Not quite sure how we got onto the subject of tabletop neutron sources, but if it were me, I make up a little H2 plasma bottle, strip off electrons to get protons, accelerate the protons across whatever potential I choose, and then slam them into paraffin. Neutrons aplenty. Looking at that 'zetatron' schematic, I'd guess that the "target" is a paraffin block. As I learned form my visit yesterday, if you want gobs of neutrons but don't want a reactor, then you'd use the technique at the SNS in Oak Ridge- liquid mercury getting slammed with protons from a simple linac. A cuter and more compact technology is the DWA (dielectric wall accelerator) now under development for medical applications at Livermore in collaboration with Tomotherapy. That proton therapy device will be in every cancer hospital within 2-3 decades, mark my words.

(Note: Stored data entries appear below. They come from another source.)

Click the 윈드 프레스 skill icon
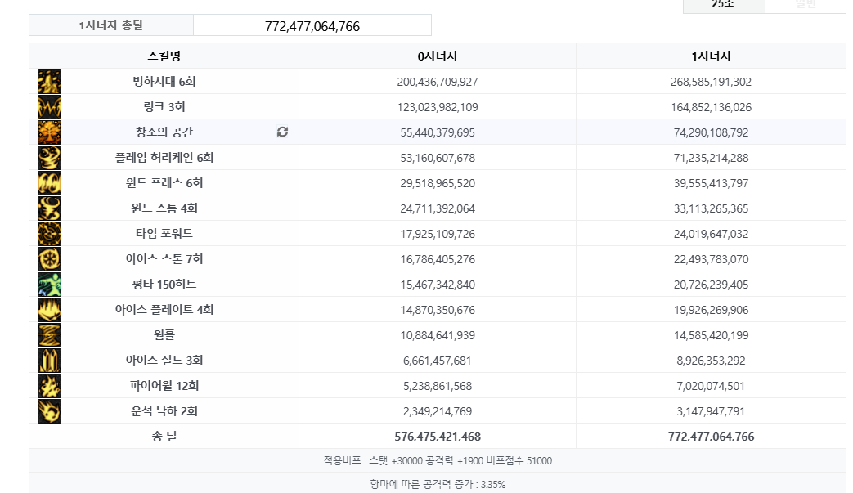Screen dimensions: 853x493 pos(49,183)
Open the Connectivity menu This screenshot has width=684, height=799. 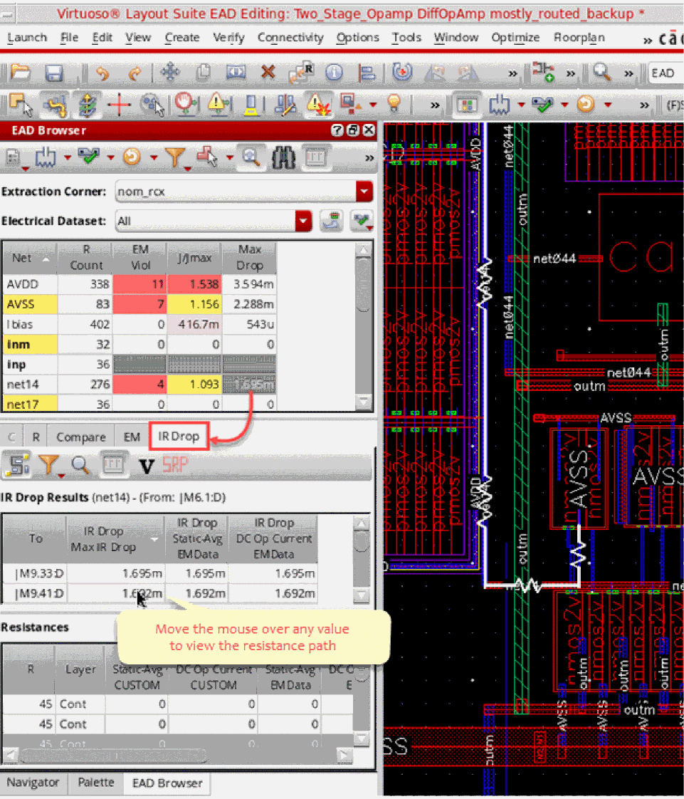290,38
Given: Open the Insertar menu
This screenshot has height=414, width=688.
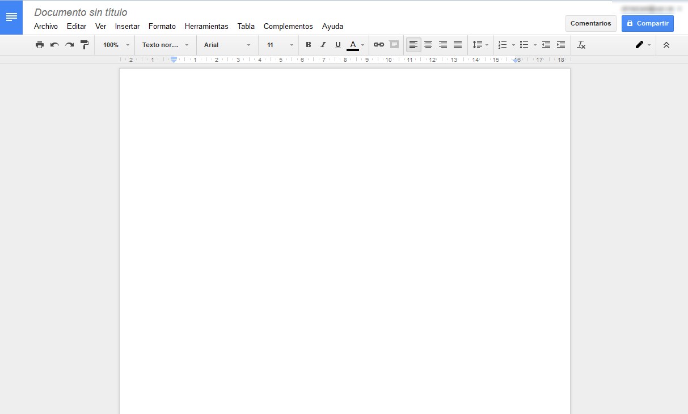Looking at the screenshot, I should 127,26.
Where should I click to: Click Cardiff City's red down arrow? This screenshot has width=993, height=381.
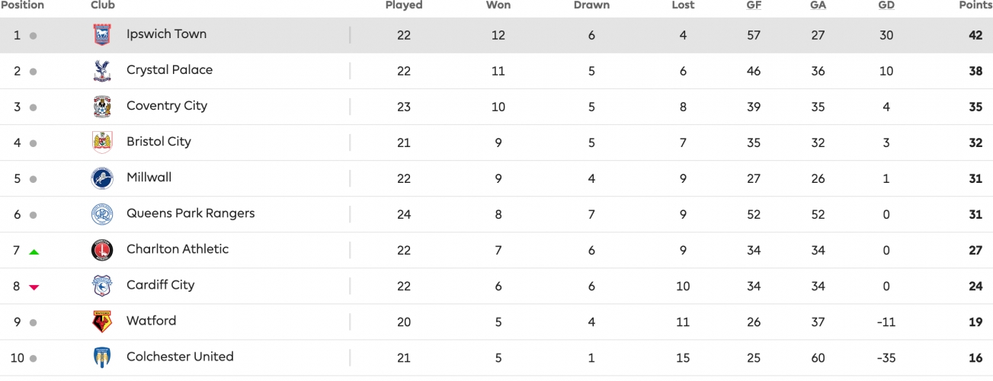(34, 287)
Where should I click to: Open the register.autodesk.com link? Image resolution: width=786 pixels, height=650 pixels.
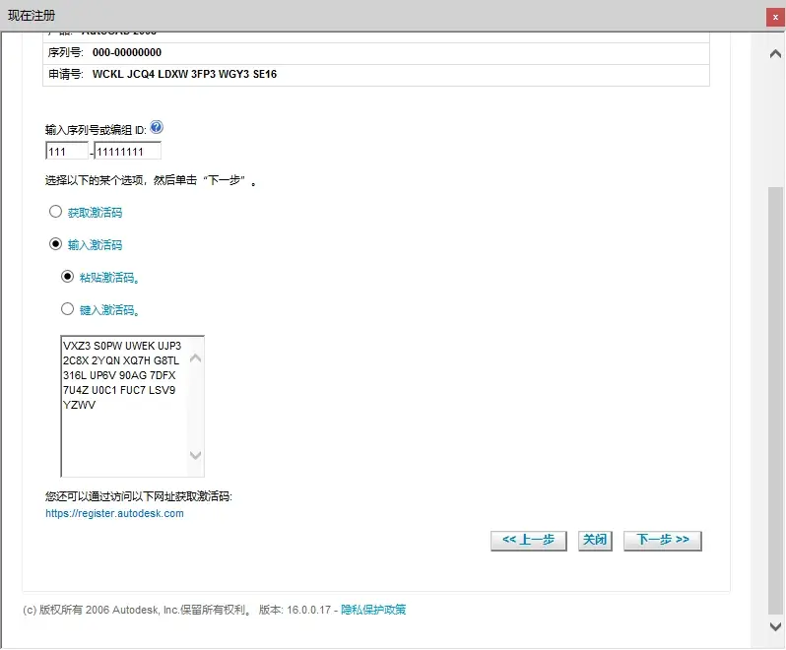tap(114, 513)
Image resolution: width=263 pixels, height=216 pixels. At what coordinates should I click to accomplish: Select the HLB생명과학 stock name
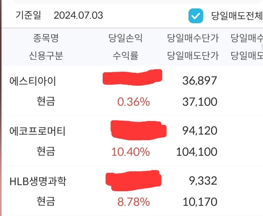point(38,181)
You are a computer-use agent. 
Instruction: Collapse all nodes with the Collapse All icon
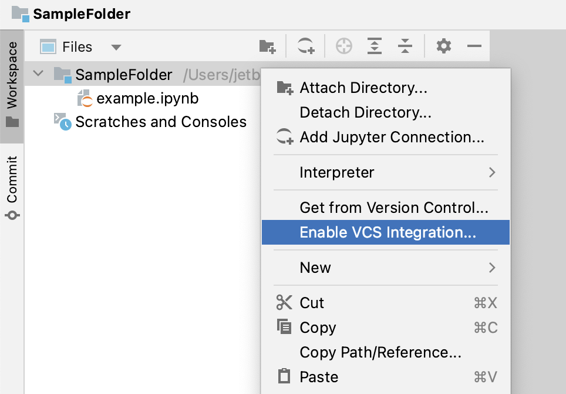pos(405,46)
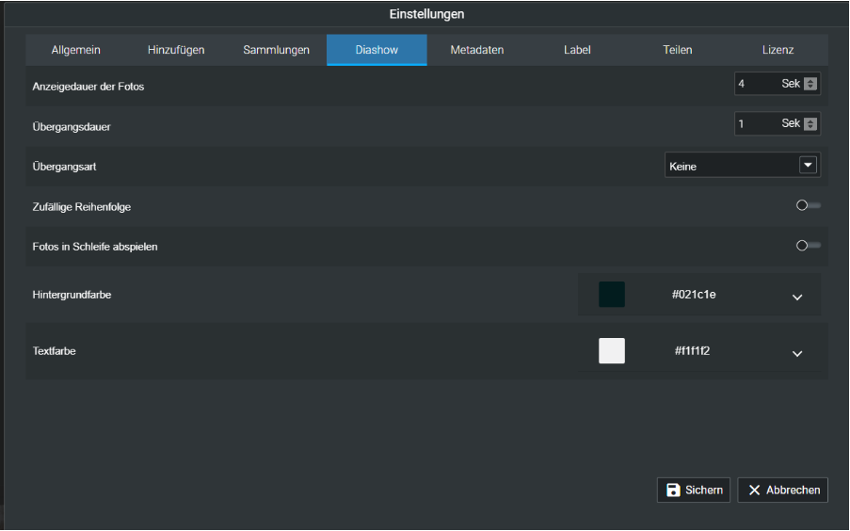Select the Lizenz tab
Screen dimensions: 850x531
pyautogui.click(x=778, y=50)

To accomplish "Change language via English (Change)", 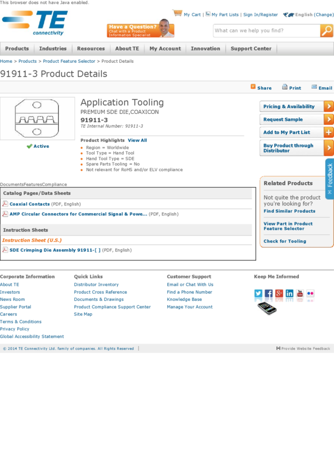I will click(x=314, y=15).
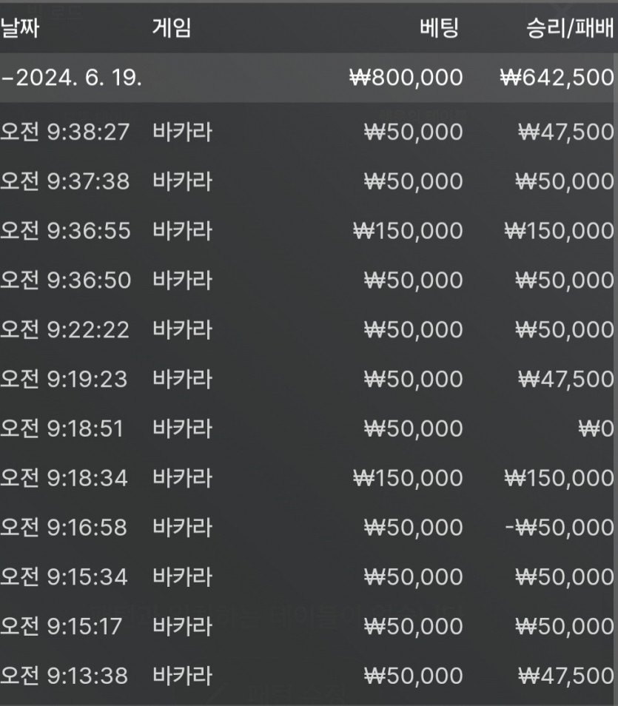Open the 오전 9:15:17 바카라 record
The image size is (618, 706).
click(309, 626)
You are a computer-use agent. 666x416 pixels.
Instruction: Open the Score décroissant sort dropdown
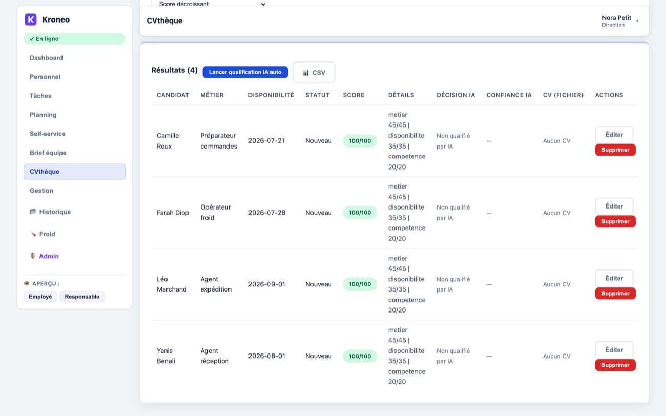tap(210, 4)
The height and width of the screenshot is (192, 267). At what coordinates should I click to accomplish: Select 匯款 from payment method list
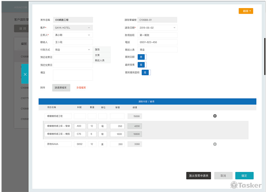click(x=97, y=50)
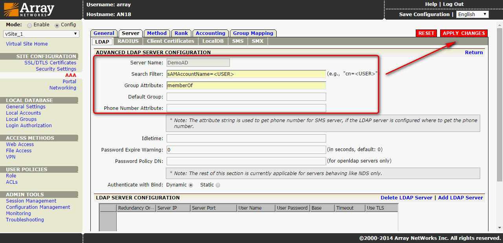This screenshot has height=243, width=503.
Task: Select Dynamic for Authenticate with Bind
Action: pos(191,185)
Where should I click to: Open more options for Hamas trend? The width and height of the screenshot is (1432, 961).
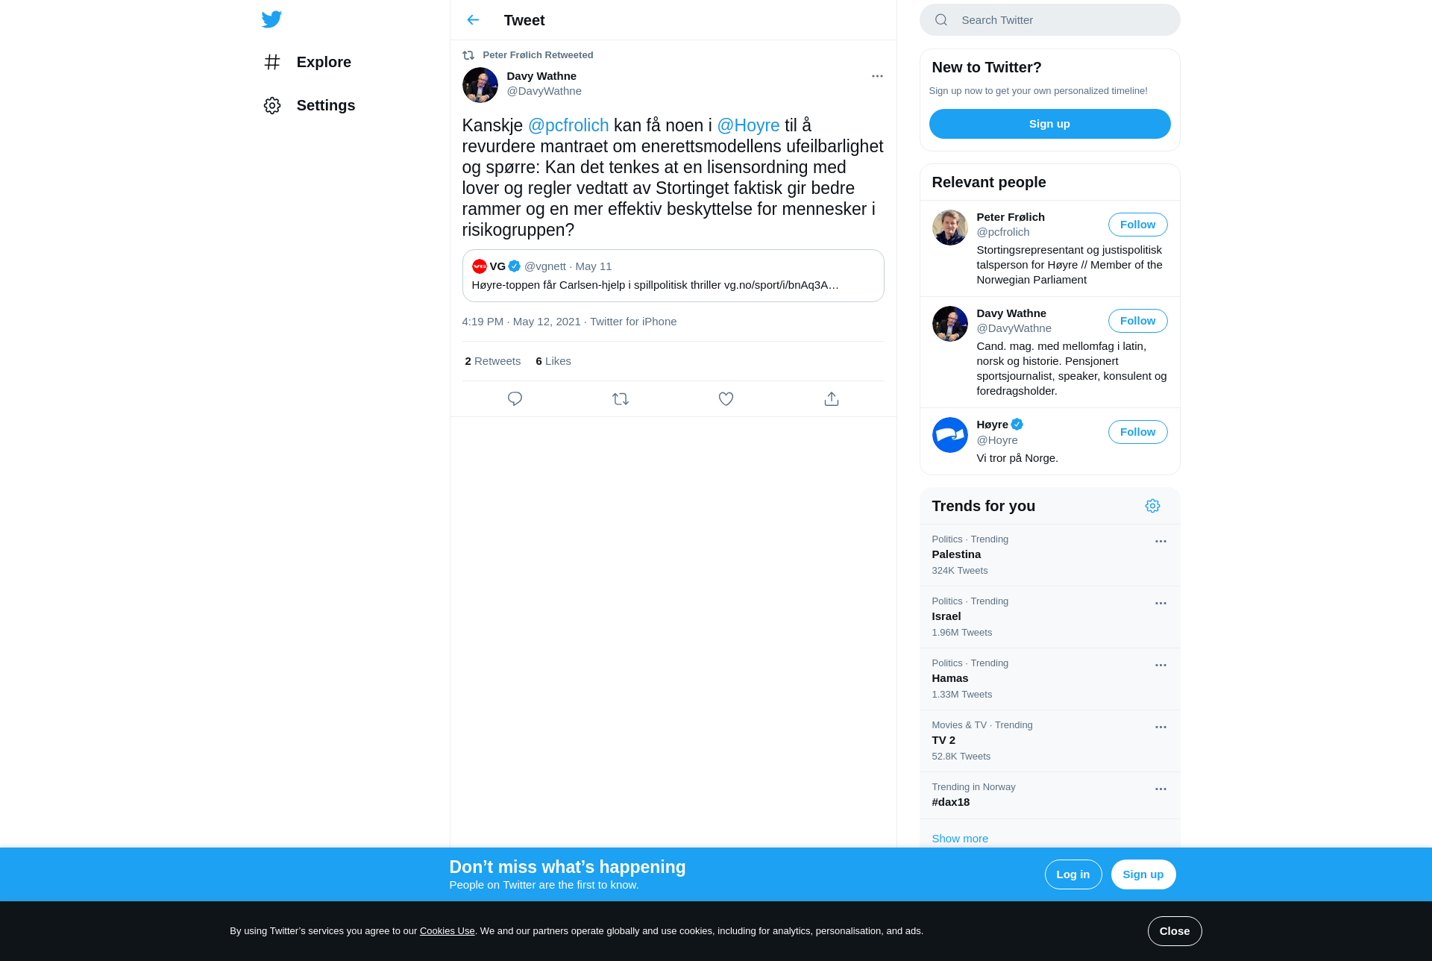pos(1161,665)

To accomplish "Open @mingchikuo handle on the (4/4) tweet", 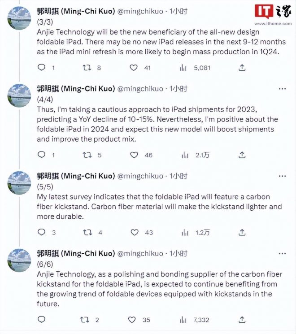I will (x=140, y=88).
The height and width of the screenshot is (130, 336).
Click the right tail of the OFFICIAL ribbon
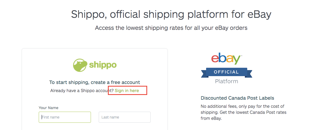(250, 74)
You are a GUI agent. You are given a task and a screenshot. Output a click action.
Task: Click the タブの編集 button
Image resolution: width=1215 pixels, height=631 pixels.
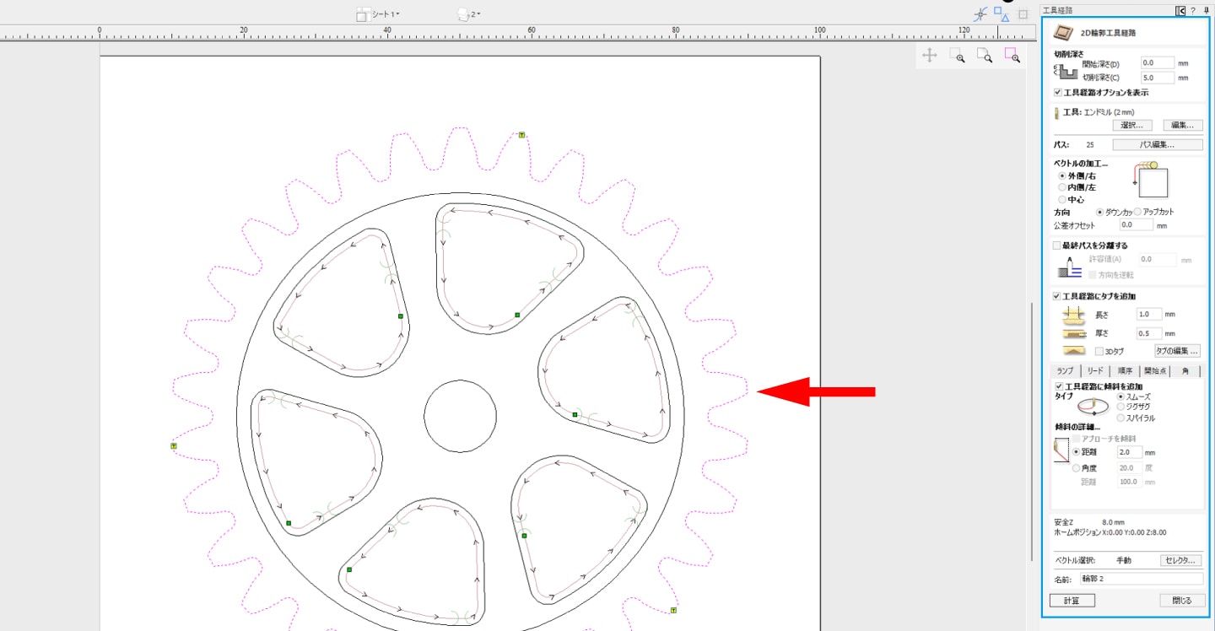[x=1176, y=351]
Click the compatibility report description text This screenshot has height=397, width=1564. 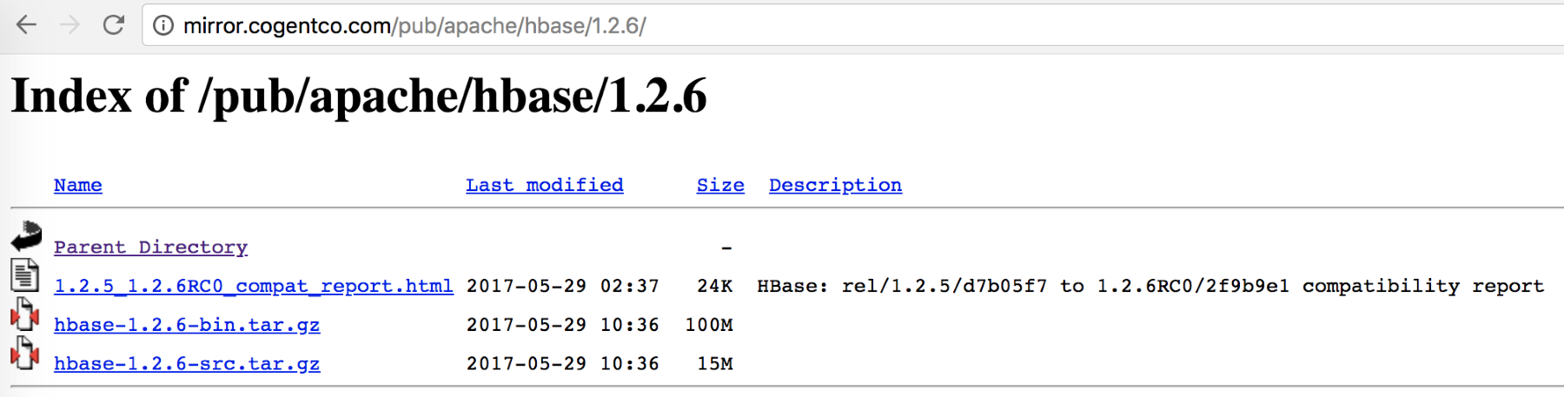[x=1150, y=286]
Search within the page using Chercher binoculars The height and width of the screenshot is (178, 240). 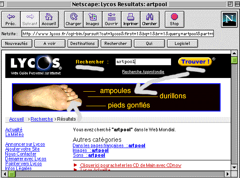coord(150,19)
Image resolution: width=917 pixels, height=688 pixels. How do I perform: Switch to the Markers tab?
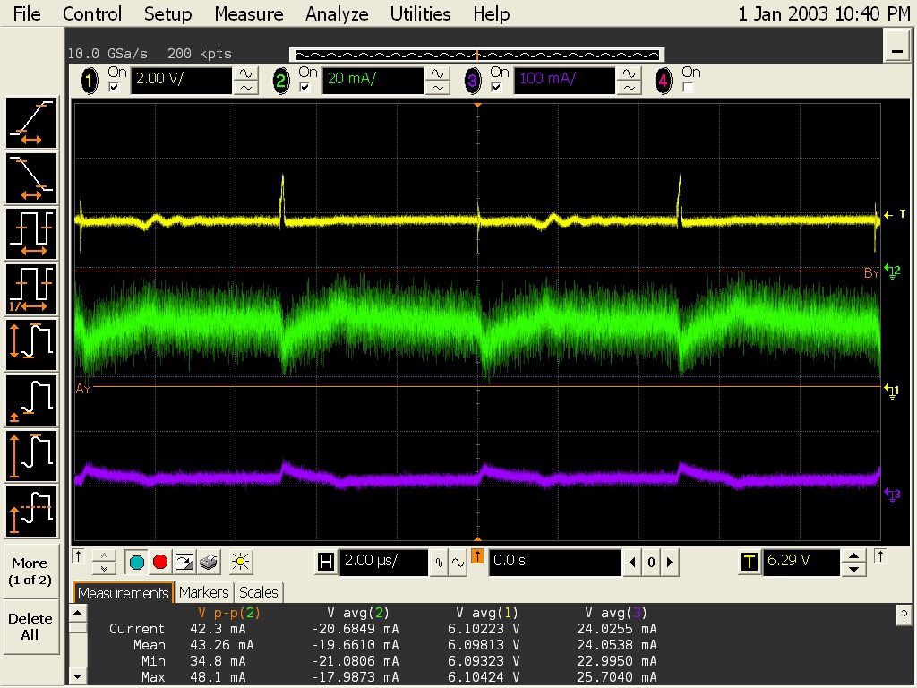click(x=203, y=592)

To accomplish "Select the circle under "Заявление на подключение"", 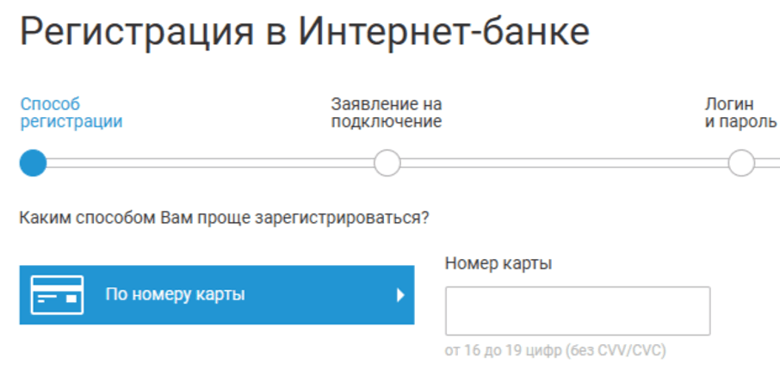I will pos(387,163).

I am skeptical that one would want all that zetatron complication in a weapon... it's easy to generate a shower of neutrons from fission. OTOH maybe the zetatron finds application in the baby nukes that contain a net sub-critical mass. But I digress
Originally Posted by Tim Gray
You could be right that nobody schedules breakthroughs. All I am doing is propagating an unsubstantiated comment from someone I knew who also had known some of the fusion guys. (I think this is what is known as spreading gossip... guilty as charged.)
On the other hand I once worked on a US department of energy-funded project. It would not be considered a large project on the scale you proposed (10's of millions of dollars per year)... probably more along the lines of a medium sized project (around a million dollars per year.) We had an interesting mandate for the project, which was to design and build an instrument that was beyond the state of the art, and we had to do it with a zero probability of failure. (I realize that those are mutually incompatible requirements, but that was the mandate.) This wasn't exactly scheduling a breakthrough, but it would come pretty close to that characterization.
One of the things that the project required was to acquire a superconducting magnet having a combination of field strength, bore size, and stability significantly beyond anything that had been built to date, and we had to do it with a limited budget. It turned out to be impossible using the then-current state of the art, so we had to scale back the field strength a little. I left before the project was finished, but I understand from those who stayed that the stability of the magnet was a little disappointing. However. in the end the instrument set a new standard for that type of instrument.
Many technologies weren't around 100--200-300etc years ago.
When the people working on them were held up to ridicule.
Today, some of those experiments and theories that were off the tradtional
direction of then current science are now everyday things.
I guess the point is "never say never".